From predicting disease outbreaks to identifying patterns in environmental exposures, Machine Learning (ML) is no longer a "future technology"—it is an essential tool for the modern health researcher. This workshop bridges the gap between raw data and actionable public health solutions.
Why this workshop?
- The Power of Prediction: Move beyond traditional statistics to build models that forecast outcomes.
- Competitive Advantage: Gain the technical literacy required for high-impact publishing and modern research grants.
- Transdisciplinary Application: Learn use cases ranging from disease diagnosis to climate-related health risks.
Learn by Doing. Leave with Results.
Led by Vishal Midya, PhD, this is a hands-on technical workshop. We bypass the "black box" of AI, teaching you the statistical foundations and the practical coding skills needed to conduct independent research.
You should have some proficiency in R and R Studio.
- Technical Requirements: While we focus on making ML accessible, this is a "keyboard-on" workshop.
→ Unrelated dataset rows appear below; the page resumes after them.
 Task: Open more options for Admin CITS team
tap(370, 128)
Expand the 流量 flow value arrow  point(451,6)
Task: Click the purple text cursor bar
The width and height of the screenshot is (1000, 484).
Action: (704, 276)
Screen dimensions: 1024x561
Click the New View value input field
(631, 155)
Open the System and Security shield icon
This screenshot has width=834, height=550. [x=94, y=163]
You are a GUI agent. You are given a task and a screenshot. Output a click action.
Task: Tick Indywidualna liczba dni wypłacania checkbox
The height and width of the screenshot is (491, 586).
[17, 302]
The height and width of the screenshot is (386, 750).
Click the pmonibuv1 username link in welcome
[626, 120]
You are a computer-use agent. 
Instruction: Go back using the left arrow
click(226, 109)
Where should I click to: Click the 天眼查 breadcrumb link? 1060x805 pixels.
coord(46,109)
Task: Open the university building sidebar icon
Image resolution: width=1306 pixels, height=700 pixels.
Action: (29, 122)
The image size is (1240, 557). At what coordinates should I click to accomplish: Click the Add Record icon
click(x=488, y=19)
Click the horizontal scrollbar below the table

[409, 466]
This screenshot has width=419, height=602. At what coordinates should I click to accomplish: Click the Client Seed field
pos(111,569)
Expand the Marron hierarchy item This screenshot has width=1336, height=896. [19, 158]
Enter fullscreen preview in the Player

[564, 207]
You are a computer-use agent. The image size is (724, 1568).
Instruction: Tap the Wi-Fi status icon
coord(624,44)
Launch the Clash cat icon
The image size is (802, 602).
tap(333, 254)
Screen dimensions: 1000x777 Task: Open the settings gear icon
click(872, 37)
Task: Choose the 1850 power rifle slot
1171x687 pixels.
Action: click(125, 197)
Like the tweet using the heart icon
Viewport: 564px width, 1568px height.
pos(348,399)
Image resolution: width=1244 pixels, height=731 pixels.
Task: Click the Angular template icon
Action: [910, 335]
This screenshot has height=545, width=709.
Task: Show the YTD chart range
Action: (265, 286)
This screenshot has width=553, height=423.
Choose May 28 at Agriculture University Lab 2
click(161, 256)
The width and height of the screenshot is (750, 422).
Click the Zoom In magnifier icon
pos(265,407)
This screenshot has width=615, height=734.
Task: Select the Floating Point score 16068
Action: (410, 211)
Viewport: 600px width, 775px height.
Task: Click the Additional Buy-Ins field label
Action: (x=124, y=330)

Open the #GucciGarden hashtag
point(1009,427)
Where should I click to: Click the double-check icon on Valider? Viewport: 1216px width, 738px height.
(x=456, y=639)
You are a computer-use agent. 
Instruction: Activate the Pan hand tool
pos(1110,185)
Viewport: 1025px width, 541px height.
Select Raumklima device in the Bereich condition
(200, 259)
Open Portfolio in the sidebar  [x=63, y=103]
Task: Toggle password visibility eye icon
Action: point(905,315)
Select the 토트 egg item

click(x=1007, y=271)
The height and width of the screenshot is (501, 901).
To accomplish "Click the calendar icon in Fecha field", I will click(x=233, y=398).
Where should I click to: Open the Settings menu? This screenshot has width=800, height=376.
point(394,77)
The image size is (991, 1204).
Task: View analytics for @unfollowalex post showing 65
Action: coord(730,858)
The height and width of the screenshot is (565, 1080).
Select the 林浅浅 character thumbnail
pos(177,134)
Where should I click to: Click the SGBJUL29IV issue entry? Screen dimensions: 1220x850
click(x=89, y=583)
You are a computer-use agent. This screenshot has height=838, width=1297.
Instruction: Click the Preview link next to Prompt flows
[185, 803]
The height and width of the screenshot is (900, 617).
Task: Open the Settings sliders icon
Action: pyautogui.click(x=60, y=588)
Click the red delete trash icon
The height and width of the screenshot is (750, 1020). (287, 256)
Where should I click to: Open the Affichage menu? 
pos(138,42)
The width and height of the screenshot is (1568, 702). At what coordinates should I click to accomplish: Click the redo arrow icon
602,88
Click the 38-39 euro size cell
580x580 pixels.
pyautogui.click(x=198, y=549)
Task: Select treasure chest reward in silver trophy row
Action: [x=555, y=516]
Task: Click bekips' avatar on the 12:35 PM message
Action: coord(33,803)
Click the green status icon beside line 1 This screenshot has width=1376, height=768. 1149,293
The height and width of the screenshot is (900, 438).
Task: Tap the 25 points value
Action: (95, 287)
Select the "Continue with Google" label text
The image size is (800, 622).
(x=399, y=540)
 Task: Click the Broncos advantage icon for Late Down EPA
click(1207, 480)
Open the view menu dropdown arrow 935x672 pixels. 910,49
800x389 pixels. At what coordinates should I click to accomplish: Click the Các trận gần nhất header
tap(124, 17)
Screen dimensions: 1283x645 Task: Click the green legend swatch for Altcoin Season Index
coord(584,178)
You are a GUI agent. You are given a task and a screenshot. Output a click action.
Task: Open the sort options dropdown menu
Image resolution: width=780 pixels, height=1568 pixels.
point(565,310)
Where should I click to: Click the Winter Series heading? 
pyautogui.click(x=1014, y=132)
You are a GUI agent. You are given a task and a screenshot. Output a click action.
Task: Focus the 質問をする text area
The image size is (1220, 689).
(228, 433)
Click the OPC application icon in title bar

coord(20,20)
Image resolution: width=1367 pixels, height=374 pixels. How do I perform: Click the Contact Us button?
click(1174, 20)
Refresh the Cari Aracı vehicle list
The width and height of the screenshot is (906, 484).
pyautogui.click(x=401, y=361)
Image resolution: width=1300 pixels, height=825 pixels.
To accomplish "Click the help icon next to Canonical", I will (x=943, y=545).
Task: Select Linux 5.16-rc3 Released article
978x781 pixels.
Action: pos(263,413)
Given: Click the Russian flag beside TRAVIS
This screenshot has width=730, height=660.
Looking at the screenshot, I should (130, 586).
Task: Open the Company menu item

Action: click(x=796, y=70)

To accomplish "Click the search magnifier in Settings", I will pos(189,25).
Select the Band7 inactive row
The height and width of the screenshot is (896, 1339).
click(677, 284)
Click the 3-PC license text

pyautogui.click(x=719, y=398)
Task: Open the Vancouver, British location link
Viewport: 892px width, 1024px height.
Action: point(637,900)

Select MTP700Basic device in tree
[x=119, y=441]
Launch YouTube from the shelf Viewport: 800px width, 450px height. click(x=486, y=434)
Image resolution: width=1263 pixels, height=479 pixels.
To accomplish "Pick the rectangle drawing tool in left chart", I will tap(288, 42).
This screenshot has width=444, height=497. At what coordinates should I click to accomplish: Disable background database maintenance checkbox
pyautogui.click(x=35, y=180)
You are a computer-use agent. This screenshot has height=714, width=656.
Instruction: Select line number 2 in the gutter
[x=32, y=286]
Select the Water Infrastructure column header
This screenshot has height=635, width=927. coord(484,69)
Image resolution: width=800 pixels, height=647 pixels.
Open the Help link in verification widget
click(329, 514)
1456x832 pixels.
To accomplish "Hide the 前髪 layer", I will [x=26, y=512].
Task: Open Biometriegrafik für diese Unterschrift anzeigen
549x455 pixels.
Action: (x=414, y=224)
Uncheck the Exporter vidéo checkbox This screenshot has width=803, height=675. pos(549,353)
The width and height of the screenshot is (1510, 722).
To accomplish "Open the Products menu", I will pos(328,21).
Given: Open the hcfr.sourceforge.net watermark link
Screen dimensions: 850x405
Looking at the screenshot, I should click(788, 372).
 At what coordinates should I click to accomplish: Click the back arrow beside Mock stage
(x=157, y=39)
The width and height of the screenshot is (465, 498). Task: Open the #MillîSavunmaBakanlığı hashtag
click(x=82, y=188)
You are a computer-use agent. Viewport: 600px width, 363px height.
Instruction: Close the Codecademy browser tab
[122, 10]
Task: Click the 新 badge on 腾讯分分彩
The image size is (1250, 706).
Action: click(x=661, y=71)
Participants should have:
Curriculum Highlights
- Regression & Classification: The foundations of predictive modeling.
- Tree-Based Methods: Master Random Forests and decision trees.
- Supervised Learning: Discover hidden clusters in population health data.
- Feature Engineering: Learn to prepare "messy" real-world data for high-performance models.
Learning Objectives
By the end of this workshop, participants should be able to:
- Build basic machine-learning models to solve public health problems.
- Have an advanced understanding of machine-learning methods, specifically when to use one and when not to use one.
- Understand the statistical underpinning of the models and how they can be modeled to address a public health problem.
- Have the knowledge and skill sets to develop and conduct their machine learning research projects independently.